Andrew Clements 

Beethoven: Piano Sonatas Opp 7, 14 and 22 – review

Maurizio Pollini's penultimate instalment of his recordings of Beethoven's piano sonatas is a curious mix of the magisterial and the severe, says Andrew Clements
  
  

Maurizio Pollini
Nearly four decades of Beethoven … Maurizio Pollini. Photograph: Mathias Bothor / DG Photograph: Mathias Bothor / DG

Maurizio Pollini began to record his cycle of Beethoven's piano sonatas for Deutsche Grammophon in 1975, and he's only now nearing its completion. This collection of early works is the penultimate instalment; like most of its predecessors, they are studio recordings made in Lucerne and Munich last year, and like many of Pollini's recent discs and live performances, a curious mix of the magisterial and the severe. The two tendencies co-exist in the biggest of the sonatas here, the E flat Op 7, where passages of fabulous clarity and poise are punctuated with explosive chords that seem out of scale in early Beethoven, while parts of Op 22 in B flat are curiously abrupt too. But sometimes the overbearing element can vanish altogether, as it does in Pollini's delicate, quicksilver account of the first of the Op 14 pair, in G major. No one who has followed this cycle will think twice about hearing this latest batch of performances; those who might want to explore Beethoven sonatas for the first time should look elsewhere.
· · · ·
§ **Instructions to follow**:
Reproduce the review of Pollini's Beethoven sonata recordings above word for word, in full.
· · · ·
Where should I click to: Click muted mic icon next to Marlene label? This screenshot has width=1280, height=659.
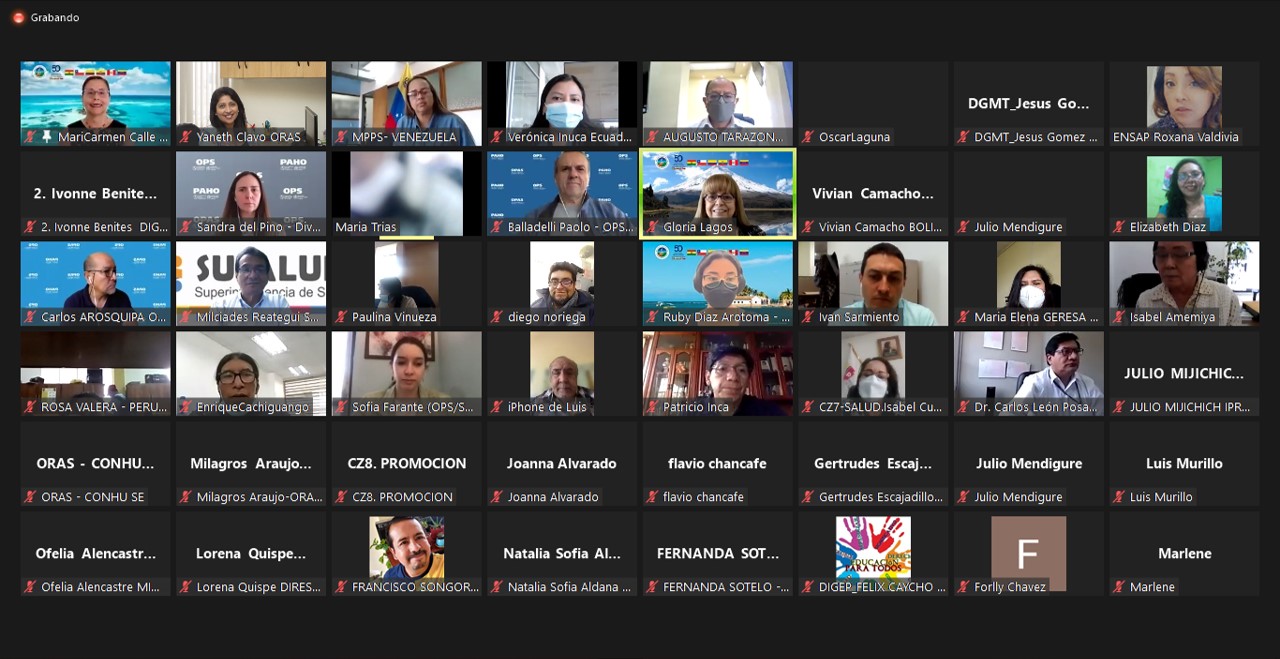1118,587
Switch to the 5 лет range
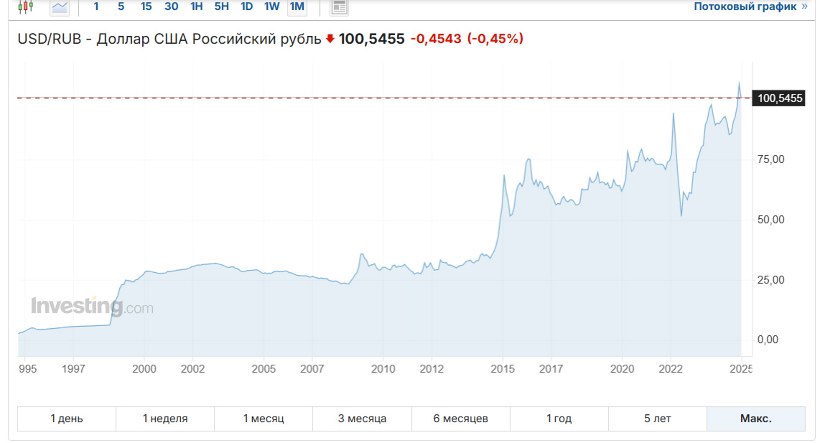This screenshot has width=820, height=443. click(657, 418)
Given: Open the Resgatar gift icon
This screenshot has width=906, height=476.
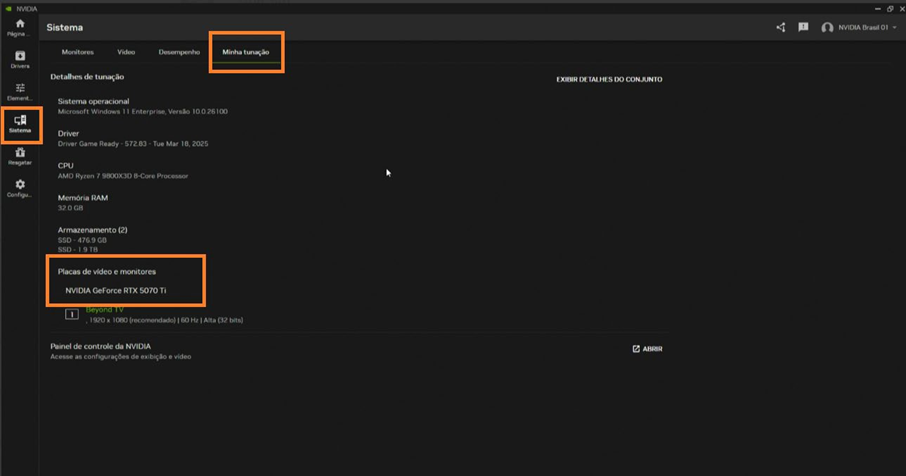Looking at the screenshot, I should click(x=20, y=155).
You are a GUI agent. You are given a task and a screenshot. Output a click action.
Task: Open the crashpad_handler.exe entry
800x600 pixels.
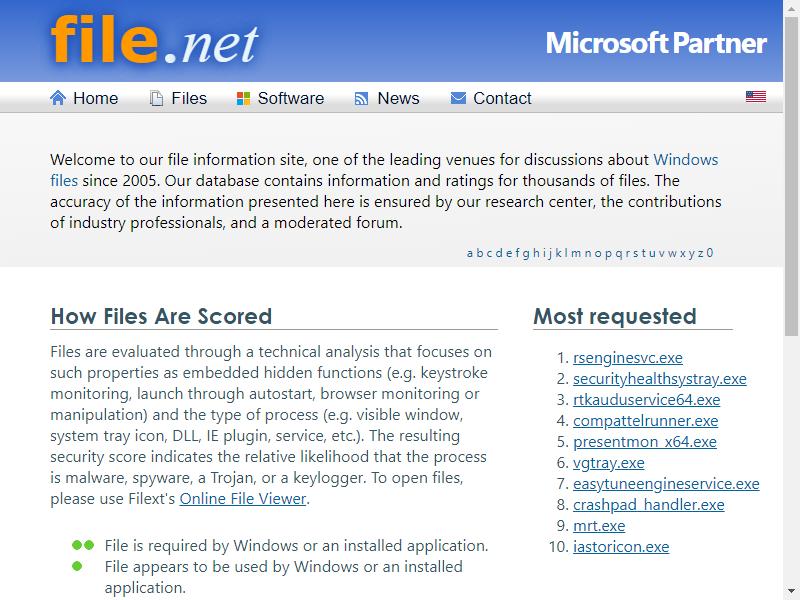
· · · ·
§ **Output of the exercise**:
Andrew Clements 

Beethoven: Piano Sonatas Opp 7, 14 and 22 – review

Maurizio Pollini's penultimate instalment of his recordings of Beethoven's piano sonatas is a curious mix of the magisterial and the severe, says Andrew Clements
  
  

Maurizio Pollini
Nearly four decades of Beethoven … Maurizio Pollini. Photograph: Mathias Bothor / DG Photograph: Mathias Bothor / DG

Maurizio Pollini began to record his cycle of Beethoven's piano sonatas for Deutsche Grammophon in 1975, and he's only now nearing its completion. This collection of early works is the penultimate instalment; like most of its predecessors, they are studio recordings made in Lucerne and Munich last year, and like many of Pollini's recent discs and live performances, a curious mix of the magisterial and the severe. The two tendencies co-exist in the biggest of the sonatas here, the E flat Op 7, where passages of fabulous clarity and poise are punctuated with explosive chords that seem out of scale in early Beethoven, while parts of Op 22 in B flat are curiously abrupt too. But sometimes the overbearing element can vanish altogether, as it does in Pollini's delicate, quicksilver account of the first of the Op 14 pair, in G major. No one who has followed this cycle will think twice about hearing this latest batch of performances; those who might want to explore Beethoven sonatas for the first time should look elsewhere.